Jésus répète cette parole quatre fois: c’est donc qu’il y tient. Il veut que notre amour se manifeste par des œuvres. Une admiration de tête comme la plupart ont, ne le satisfait pas. Il veut un amour pratique qui vit ce qu’il croit. Si je crois que Jésus est Dieu, je dois accomplir ses volontés partout, je dois lui obéir en tout, pas seulement dans les choses agréables, mais dans tout ce qui contredit la nature!

Que de prêtres prennent des Ecritures ce qui leur va et laissent de côté ce qui les mortifie; ils ont donc bien peu de foi en la divinité de Jésus, puisqu’ils refusent plusieurs de ses paroles! Par exemple, combien peu pratiquent et prêchent le mépris des créatures et la folie de la croix! Ils ne disent pas qu’ils les rejettent, mais en fait ils ne s’en servent pas pour leur vie ni pour leur prédication. Pour avoir ce front, il faut manquer énormément de foi en la divinité de J.-C. Quand on croit qu’il est Dieu, on fait tout ce qu’il demande. Voilà ce qu’il dit ici lui-même: « Si quelqu’un m’aime, il gardera mes commandements ». Or, pour l’aimer, il faut que l’on croie qu’il est Dieu.
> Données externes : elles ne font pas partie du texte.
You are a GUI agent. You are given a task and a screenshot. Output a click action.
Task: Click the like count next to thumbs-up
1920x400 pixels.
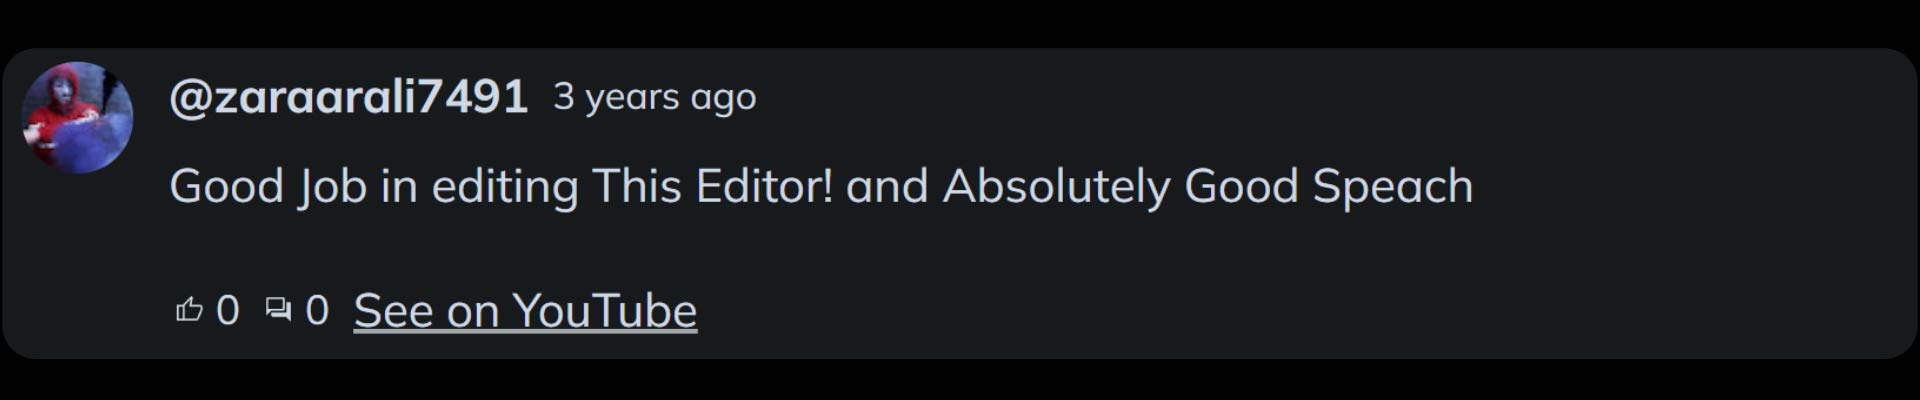pos(228,310)
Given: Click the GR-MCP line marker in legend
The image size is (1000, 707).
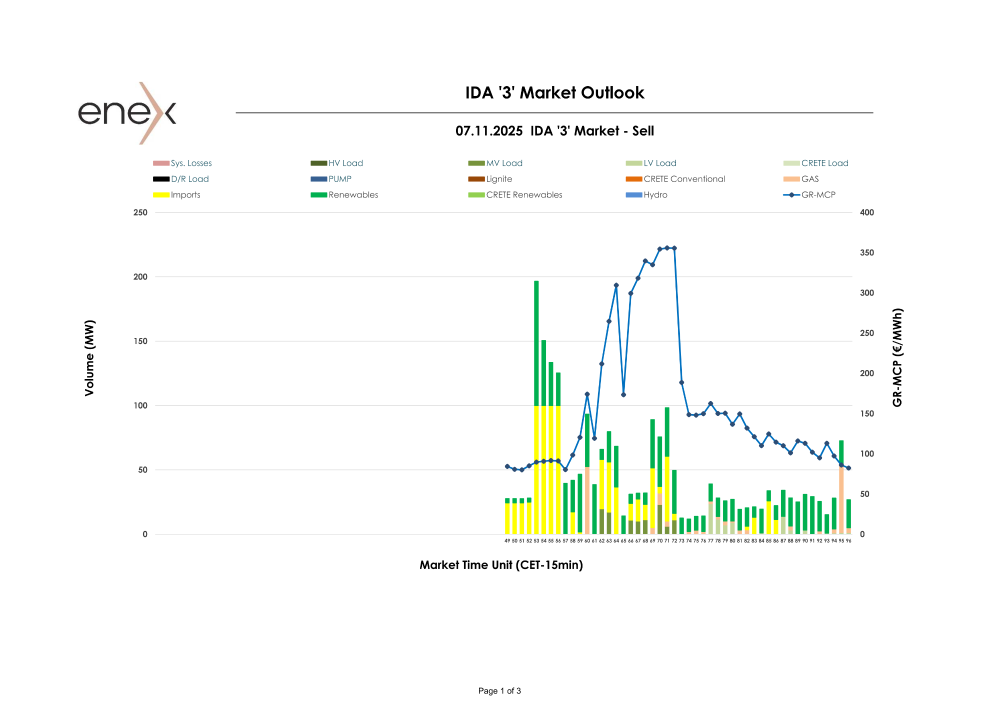Looking at the screenshot, I should coord(791,195).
Si on a cet amour pratique, Jésus nous promet le Saint-Esprit qui demeurera éternellement avec nous et qui nous éclairera dans la vérité. Il nous promet que lui-même viendra en nous et se manifestera à nous évidemment comme Dieu et nous fera comprendre sa doctrine céleste pour nous faire voir dans la foi les choses divines que nous verrons un jour dans la gloire.
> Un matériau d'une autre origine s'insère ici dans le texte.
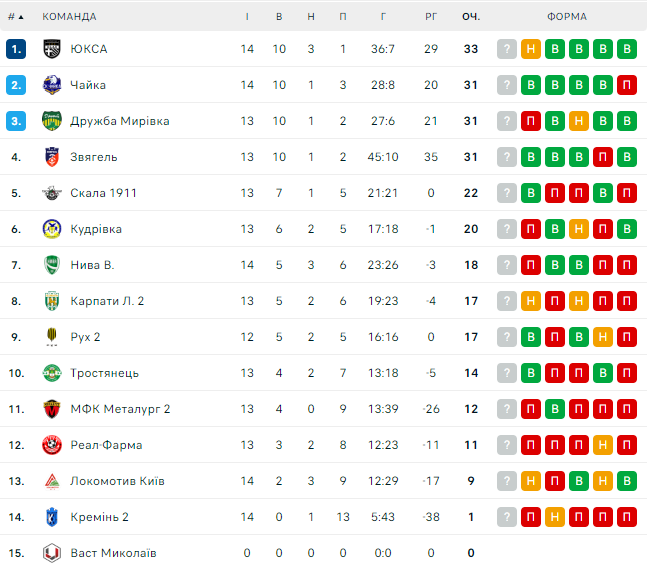Image resolution: width=656 pixels, height=570 pixels.
Task: Click the Чайка team crest icon
Action: [53, 85]
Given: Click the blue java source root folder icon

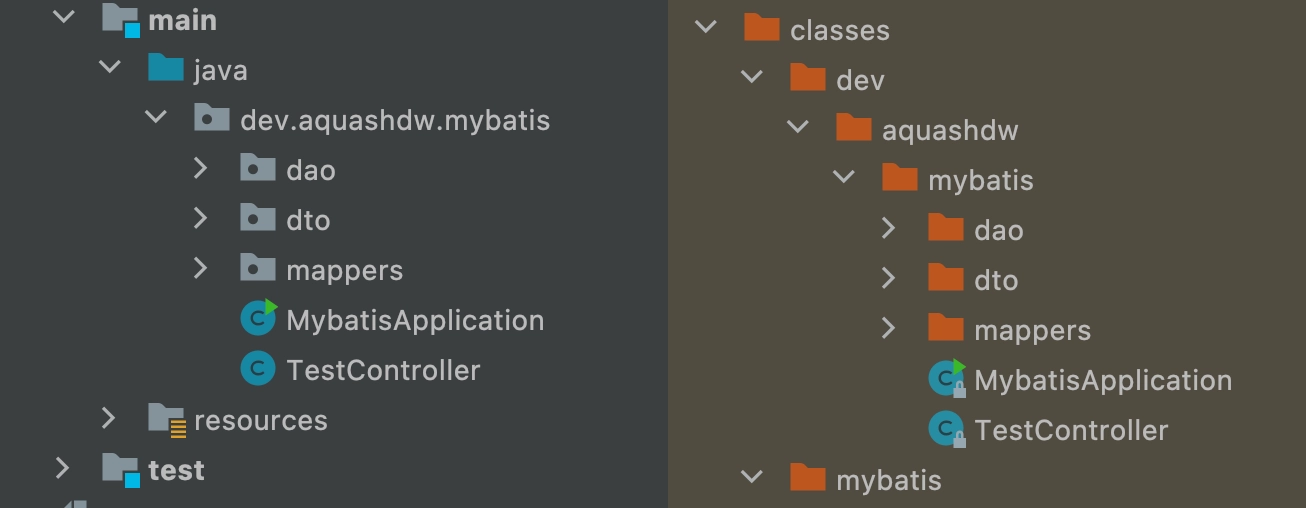Looking at the screenshot, I should point(166,69).
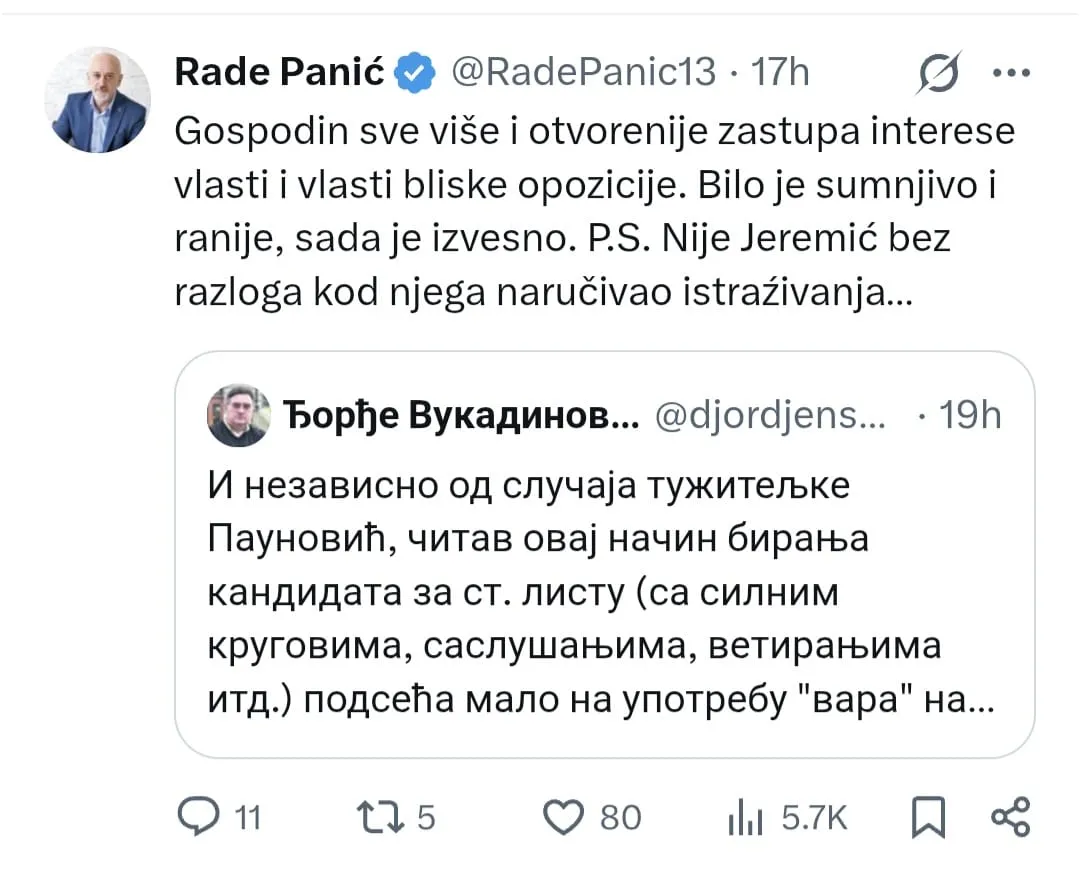Share the tweet via share icon
This screenshot has width=1080, height=874.
(1010, 818)
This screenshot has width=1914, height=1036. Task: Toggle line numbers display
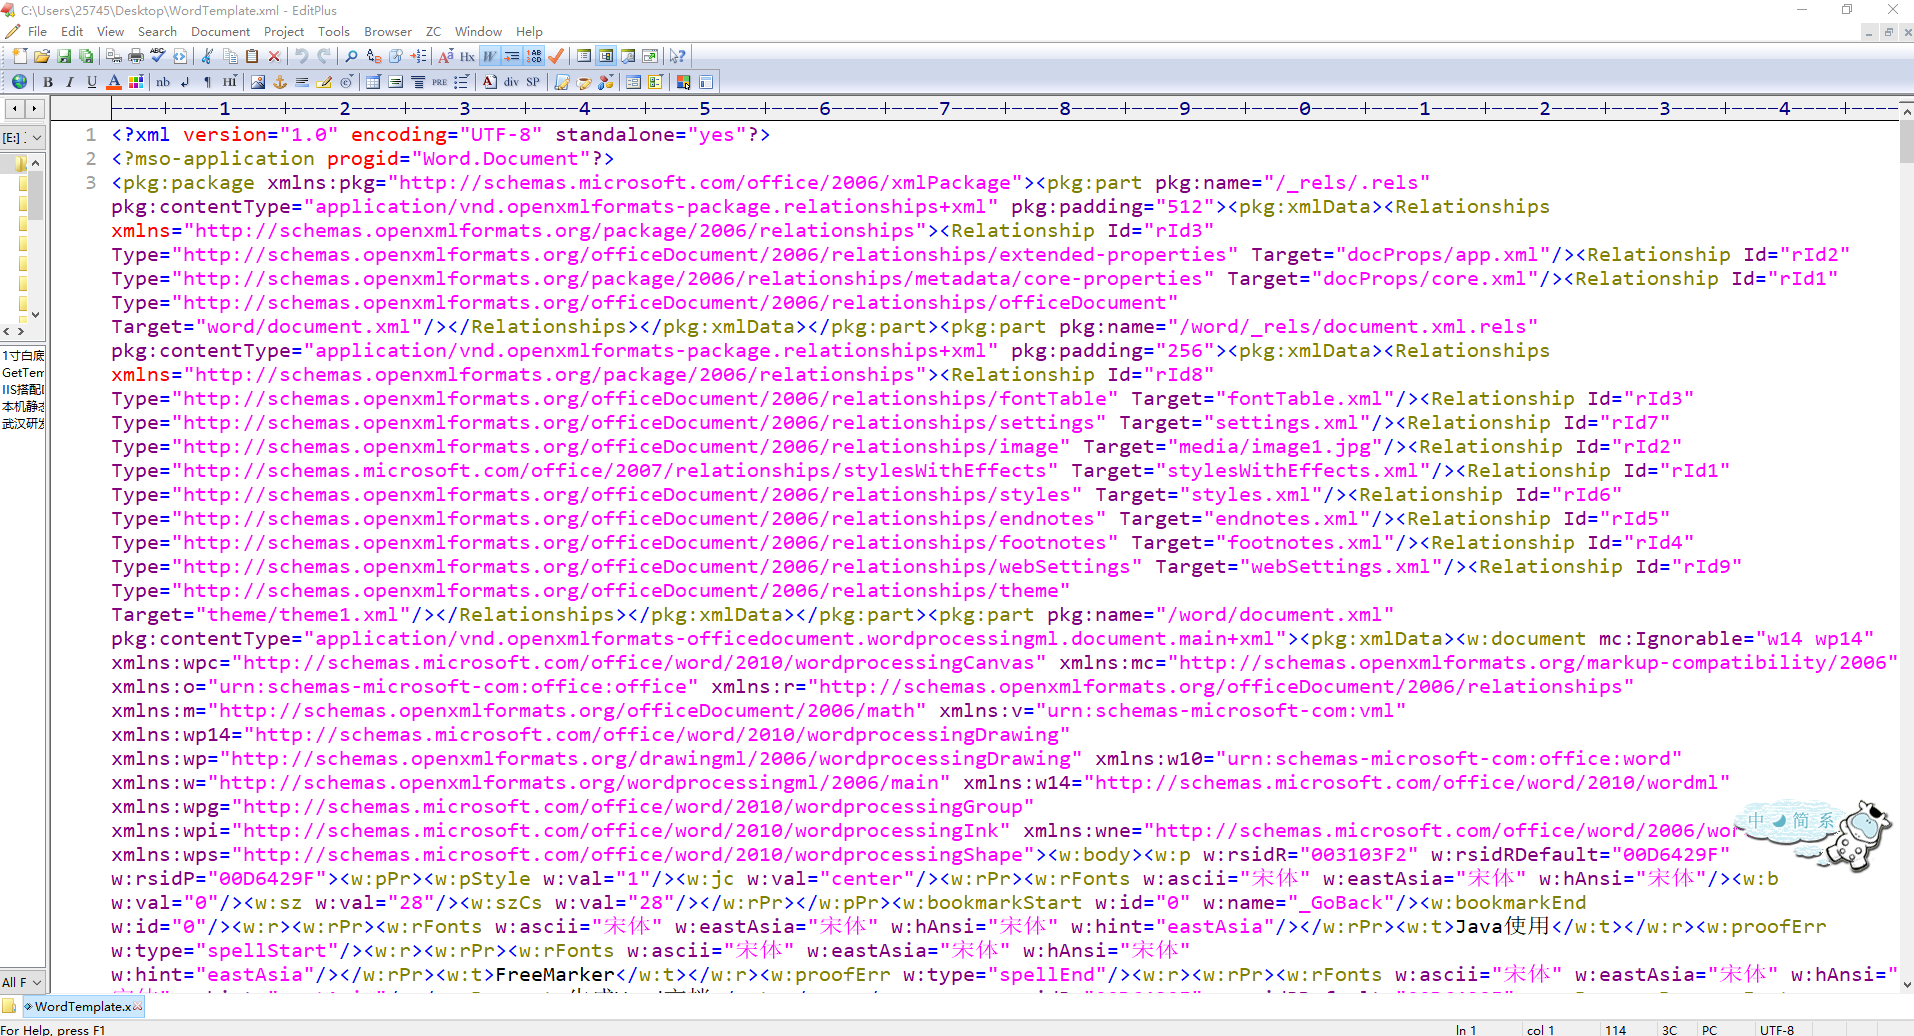click(x=532, y=57)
Plus loin, il promet que le Père viendra en celui qui garde ses commandements et qu’il l’aimera. Enfin, « nous viendrons en lui! ». C’est donc toute la Trinité qui viendra en celui qui fait la volonté de Dieu et elle y demeurera toujours!
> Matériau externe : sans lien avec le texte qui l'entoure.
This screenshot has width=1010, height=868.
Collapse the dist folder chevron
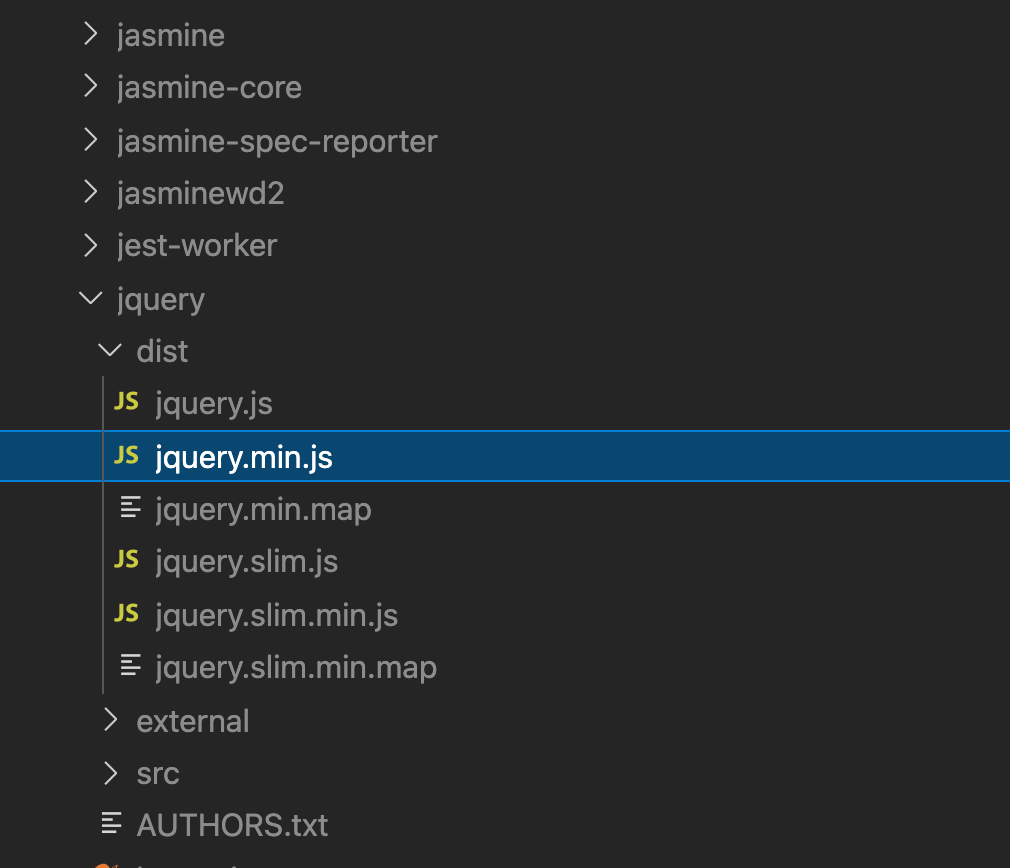111,350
Quelles belles promesses pour ceux qui observent les commandements de Dieu! Mais qu’on n’oublie pas le premier commandement comme on a coutume de faire. Que de prêtres et de fidèles, quand ils parlent des commandements, pensent aux commandements de la loi naturelle, comme le jeune homme riche! Alors ils peuvent aimer leurs richesses ou les créatures et Dieu en même temps. Mais c’est du paganisme tout pur! Pour aller au ciel, il faut observer avec les autres le premier commandement qui mobilise absolument toute notre capacité d’aimer pour Dieu seul… et donc ne tolère pas un seul brin d’amour pour les créatures pour elles-mêmes. C’est à cette condition que nous pouvons espérer que la Sainte Trinité demeurera en nous pour toujours.

« ET QUELQUE CHOSE QUE VOUS DEMANDEREZ À MON PÈRE EN MON NOM, JE LE FERAI, AFIN QUE LE PÈRE SOIT GLORIFIÉ PAR LE FILS ».

C’est dire qu’il fera la volonté de ceux qui font la sienne. Si nous voulons que nos prières soient acceptées de Dieu, commençons par lui obéir en tout pour lui montrer notre amour et alors en retour il nous accordera ce que nous lui demandons par amour pour lui. Il faut que ce soit pour sa gloire et donc que ce soit des choses surnaturelles et pour le bien de notre âme. Que chacun examine donc quelle sorte de prière il fait à Dieu et quelle sorte d’amour il lui donne avant tout.